My take on long tones: As a trumpet player; As a physician that taught muscle physiology for 27 years at a medical school.
As a trumpet player. I studied for several years under Eugene Blee, the longest running Principle Trumpet player for the Cincinnati Symphony Orchestra. He was the individual that drilled into me the importance of warming up with long tones. He taught me this skill in the 1970's. I still use this today, almost 50 years later. I use his exact routine before I start ANY rehearsal or performance when time is under my control. Why? Because I have been very successful when playing for an audience for these 50 yeaars. The RARE times I have not been able to use his warm up because I have arrived late at a performance, I fatigue early into the performance. So for me, those long tones are essential to get warmed up so to make it through even the most demanding performance.

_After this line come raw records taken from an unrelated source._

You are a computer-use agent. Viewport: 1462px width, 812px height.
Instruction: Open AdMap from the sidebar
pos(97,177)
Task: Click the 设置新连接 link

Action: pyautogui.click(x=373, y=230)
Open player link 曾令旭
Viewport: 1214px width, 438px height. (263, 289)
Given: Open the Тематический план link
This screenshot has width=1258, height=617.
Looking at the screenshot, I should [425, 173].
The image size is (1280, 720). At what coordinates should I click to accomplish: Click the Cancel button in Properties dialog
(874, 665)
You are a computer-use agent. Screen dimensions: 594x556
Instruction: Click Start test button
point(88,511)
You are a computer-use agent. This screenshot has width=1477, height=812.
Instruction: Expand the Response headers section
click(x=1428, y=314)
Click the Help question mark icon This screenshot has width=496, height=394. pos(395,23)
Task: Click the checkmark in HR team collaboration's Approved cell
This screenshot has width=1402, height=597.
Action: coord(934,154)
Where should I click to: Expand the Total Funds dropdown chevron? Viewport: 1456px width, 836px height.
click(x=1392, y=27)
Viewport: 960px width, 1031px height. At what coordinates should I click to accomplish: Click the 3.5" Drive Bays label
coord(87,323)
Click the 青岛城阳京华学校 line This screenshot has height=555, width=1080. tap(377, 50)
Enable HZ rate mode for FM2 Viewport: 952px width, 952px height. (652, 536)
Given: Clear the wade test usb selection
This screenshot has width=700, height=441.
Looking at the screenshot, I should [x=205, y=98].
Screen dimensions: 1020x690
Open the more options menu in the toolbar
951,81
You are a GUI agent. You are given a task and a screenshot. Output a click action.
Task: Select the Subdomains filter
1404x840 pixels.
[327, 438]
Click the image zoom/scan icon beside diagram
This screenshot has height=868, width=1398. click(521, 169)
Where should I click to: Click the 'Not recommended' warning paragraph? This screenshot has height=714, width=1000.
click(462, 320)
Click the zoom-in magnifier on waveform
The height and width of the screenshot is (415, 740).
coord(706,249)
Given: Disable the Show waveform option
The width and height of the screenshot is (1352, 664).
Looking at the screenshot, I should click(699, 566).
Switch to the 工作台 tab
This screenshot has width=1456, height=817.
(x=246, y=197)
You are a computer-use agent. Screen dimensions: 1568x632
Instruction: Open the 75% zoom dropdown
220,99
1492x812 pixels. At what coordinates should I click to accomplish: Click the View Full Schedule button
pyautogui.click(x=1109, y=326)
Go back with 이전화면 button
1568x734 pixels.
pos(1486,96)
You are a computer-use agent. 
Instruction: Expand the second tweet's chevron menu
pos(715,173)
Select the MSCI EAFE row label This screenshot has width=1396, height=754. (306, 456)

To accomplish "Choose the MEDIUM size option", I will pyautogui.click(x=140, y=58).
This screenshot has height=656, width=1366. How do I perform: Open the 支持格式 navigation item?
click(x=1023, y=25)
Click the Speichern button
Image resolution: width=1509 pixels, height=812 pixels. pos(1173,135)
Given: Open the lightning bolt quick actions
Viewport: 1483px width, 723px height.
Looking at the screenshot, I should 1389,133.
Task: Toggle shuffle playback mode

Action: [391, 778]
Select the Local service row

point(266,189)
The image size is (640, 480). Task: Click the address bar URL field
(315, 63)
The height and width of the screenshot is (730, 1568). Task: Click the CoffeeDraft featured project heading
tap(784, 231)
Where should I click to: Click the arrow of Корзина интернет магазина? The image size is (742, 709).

As a physician teaching muscle physiology. Long tones gets the muscle fibers to align to a performance strength demand while gently providing blood flow to the muscle fibers. That stretch coordination is vital to keep the motor units to function optimally as a group in series that will minimize fatigue. Blood flow is essential, not only to get oxygen into the muscles to allow as much aerobic combustion with optimal ATP production (the bottom line fuel source for muscle [ATP is NOT only the racer's edge... also the Trumpet player's edge]) . THEN there is the exhaust. Once this oxygen burns, phosphate bonds are transferred and consumed, carbon by-products begin to form. The most stress causing carbon by-product is lactic acid. Lactic acid is removed and eliminated by the liver, but you got to get it out of the muscle and delivered to the liver to prevent a back up in the muscle AND for the liver to convert that lactic acid back to glucose to recycle that fuel source BACK to the muscle (This is called the Cori Cycle). That is the second essential component of blood flow, it gets the lactic acid out.
So putting it all together: Long tones improve blood flow to muscle that is being recruited for performance. The blood flow gets oxygen in and toxic by-products as a consequence of this oxygen delivery out. So if we are using long tones EFFECTIVELY this process WILL optimize performance.